**Directions:** The full listing is needed, transcribed word for word.

**Data to process:**
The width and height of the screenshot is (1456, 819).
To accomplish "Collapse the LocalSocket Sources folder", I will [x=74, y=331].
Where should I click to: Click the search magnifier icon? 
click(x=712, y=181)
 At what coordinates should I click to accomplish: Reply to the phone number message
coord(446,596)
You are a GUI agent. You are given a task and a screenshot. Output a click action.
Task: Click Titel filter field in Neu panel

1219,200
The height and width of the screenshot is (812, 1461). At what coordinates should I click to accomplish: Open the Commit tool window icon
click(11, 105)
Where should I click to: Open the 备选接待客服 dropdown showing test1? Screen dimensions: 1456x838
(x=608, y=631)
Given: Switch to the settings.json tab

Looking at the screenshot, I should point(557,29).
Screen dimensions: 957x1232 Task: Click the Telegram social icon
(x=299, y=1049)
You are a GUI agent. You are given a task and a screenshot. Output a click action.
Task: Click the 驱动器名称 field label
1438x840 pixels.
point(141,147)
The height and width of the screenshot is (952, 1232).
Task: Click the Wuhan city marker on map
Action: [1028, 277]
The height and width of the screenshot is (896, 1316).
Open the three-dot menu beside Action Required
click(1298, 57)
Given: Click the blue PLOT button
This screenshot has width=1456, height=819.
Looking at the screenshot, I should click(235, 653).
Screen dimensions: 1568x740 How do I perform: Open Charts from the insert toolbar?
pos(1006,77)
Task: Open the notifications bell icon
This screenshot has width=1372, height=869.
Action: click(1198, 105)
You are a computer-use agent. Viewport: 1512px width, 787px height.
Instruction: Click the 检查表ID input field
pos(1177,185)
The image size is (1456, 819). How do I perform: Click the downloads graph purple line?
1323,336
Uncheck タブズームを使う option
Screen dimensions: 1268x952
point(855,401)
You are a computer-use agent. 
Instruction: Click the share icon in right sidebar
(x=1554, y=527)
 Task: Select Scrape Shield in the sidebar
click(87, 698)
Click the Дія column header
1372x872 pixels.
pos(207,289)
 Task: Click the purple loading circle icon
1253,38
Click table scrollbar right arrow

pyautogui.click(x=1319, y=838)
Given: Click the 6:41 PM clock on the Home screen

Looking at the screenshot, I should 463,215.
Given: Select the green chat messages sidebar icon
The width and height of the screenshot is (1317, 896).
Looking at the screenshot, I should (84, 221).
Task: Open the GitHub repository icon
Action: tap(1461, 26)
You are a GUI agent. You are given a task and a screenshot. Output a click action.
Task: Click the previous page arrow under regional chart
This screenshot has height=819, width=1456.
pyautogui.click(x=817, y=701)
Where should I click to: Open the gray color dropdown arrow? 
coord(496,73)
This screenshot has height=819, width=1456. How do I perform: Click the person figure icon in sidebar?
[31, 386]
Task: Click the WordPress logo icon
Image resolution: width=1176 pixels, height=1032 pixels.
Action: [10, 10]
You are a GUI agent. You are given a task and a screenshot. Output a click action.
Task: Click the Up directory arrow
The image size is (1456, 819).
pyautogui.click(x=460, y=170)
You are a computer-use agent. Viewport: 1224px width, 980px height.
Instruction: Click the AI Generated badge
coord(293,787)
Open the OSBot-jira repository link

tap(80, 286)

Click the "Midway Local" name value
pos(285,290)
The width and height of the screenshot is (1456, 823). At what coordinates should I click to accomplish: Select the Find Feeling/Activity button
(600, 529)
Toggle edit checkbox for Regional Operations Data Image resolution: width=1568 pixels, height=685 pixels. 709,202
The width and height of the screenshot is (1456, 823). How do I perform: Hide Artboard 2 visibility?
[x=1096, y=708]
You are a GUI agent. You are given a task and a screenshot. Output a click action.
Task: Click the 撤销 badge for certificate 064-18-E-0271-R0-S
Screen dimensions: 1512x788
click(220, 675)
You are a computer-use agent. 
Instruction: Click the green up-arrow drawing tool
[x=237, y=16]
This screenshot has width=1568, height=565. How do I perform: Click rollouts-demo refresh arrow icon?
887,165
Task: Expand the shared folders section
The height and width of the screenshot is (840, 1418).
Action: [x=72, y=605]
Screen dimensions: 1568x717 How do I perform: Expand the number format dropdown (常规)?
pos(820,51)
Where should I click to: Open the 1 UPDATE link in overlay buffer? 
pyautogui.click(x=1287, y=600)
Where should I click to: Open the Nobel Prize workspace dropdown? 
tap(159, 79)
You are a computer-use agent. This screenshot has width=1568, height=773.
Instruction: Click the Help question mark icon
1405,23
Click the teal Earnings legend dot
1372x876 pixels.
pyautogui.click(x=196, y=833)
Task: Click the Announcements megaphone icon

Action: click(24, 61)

**Exercise answer:**
The width and height of the screenshot is (1456, 819).
To accomplish "Collapse the LocalSocket Sources folder", I will [x=74, y=331].
Where should I click to: Click the search magnifier icon? 
click(x=712, y=181)
 At what coordinates should I click to accomplish: Reply to the phone number message
coord(446,596)
You are a GUI agent. You are given a task and a screenshot. Output a click action.
Task: Click Titel filter field in Neu panel

1219,200
The height and width of the screenshot is (812, 1461). At what coordinates should I click to accomplish: Open the Commit tool window icon
click(11, 105)
Where should I click to: Open the 备选接待客服 dropdown showing test1? Screen dimensions: 1456x838
(x=608, y=631)
Given: Switch to the settings.json tab

Looking at the screenshot, I should point(557,29).
Screen dimensions: 957x1232 Task: Click the Telegram social icon
(x=299, y=1049)
You are a GUI agent. You are given a task and a screenshot. Output a click action.
Task: Click the 驱动器名称 field label
1438x840 pixels.
point(141,147)
The height and width of the screenshot is (952, 1232).
Task: Click the Wuhan city marker on map
Action: [1028, 277]
The height and width of the screenshot is (896, 1316).
Open the three-dot menu beside Action Required
click(1298, 57)
Given: Click the blue PLOT button
This screenshot has width=1456, height=819.
Looking at the screenshot, I should click(235, 653).
Screen dimensions: 1568x740 How do I perform: Open Charts from the insert toolbar?
pos(1006,77)
Task: Open the notifications bell icon
This screenshot has width=1372, height=869.
Action: click(1198, 105)
You are a computer-use agent. Viewport: 1512px width, 787px height.
Instruction: Click the 检查表ID input field
pos(1177,185)
The image size is (1456, 819). How do I perform: Click the downloads graph purple line?
1323,336
Uncheck タブズームを使う option
Screen dimensions: 1268x952
point(855,401)
You are a computer-use agent. 
Instruction: Click the share icon in right sidebar
(x=1554, y=527)
 Task: Select Scrape Shield in the sidebar
click(87, 698)
Click the Дія column header
1372x872 pixels.
pos(207,289)
 Task: Click the purple loading circle icon
1253,38
Click table scrollbar right arrow

pyautogui.click(x=1319, y=838)
Given: Click the 6:41 PM clock on the Home screen

Looking at the screenshot, I should 463,215.
Given: Select the green chat messages sidebar icon
The width and height of the screenshot is (1317, 896).
Looking at the screenshot, I should (84, 221).
Task: Open the GitHub repository icon
Action: tap(1461, 26)
You are a GUI agent. You are given a task and a screenshot. Output a click action.
Task: Click the previous page arrow under regional chart
This screenshot has height=819, width=1456.
pyautogui.click(x=817, y=701)
Where should I click to: Open the gray color dropdown arrow? 
coord(496,73)
This screenshot has height=819, width=1456. How do I perform: Click the person figure icon in sidebar?
[31, 386]
Task: Click the WordPress logo icon
Image resolution: width=1176 pixels, height=1032 pixels.
Action: [10, 10]
You are a GUI agent. You are given a task and a screenshot. Output a click action.
Task: Click the Up directory arrow
The image size is (1456, 819).
pyautogui.click(x=460, y=170)
You are a computer-use agent. Viewport: 1224px width, 980px height.
Instruction: Click the AI Generated badge
coord(293,787)
Open the OSBot-jira repository link

tap(80, 286)

Click the "Midway Local" name value
pos(285,290)
The width and height of the screenshot is (1456, 823). At what coordinates should I click to accomplish: Select the Find Feeling/Activity button
(600, 529)
Toggle edit checkbox for Regional Operations Data Image resolution: width=1568 pixels, height=685 pixels. 709,202
The width and height of the screenshot is (1456, 823). How do I perform: Hide Artboard 2 visibility?
[x=1096, y=708]
You are a GUI agent. You are given a task and a screenshot. Output a click action.
Task: Click the 撤销 badge for certificate 064-18-E-0271-R0-S
Screen dimensions: 1512x788
click(220, 675)
You are a computer-use agent. 
Instruction: Click the green up-arrow drawing tool
[x=237, y=16]
This screenshot has width=1568, height=565. How do I perform: Click rollouts-demo refresh arrow icon?
887,165
Task: Expand the shared folders section
The height and width of the screenshot is (840, 1418).
Action: [x=72, y=605]
Screen dimensions: 1568x717 How do I perform: Expand the number format dropdown (常规)?
pos(820,51)
Where should I click to: Open the 1 UPDATE link in overlay buffer? 
pyautogui.click(x=1287, y=600)
Where should I click to: Open the Nobel Prize workspace dropdown? 
tap(159, 79)
You are a computer-use agent. This screenshot has width=1568, height=773.
Instruction: Click the Help question mark icon
1405,23
Click the teal Earnings legend dot
1372x876 pixels.
pyautogui.click(x=196, y=833)
Task: Click the Announcements megaphone icon

Action: click(24, 61)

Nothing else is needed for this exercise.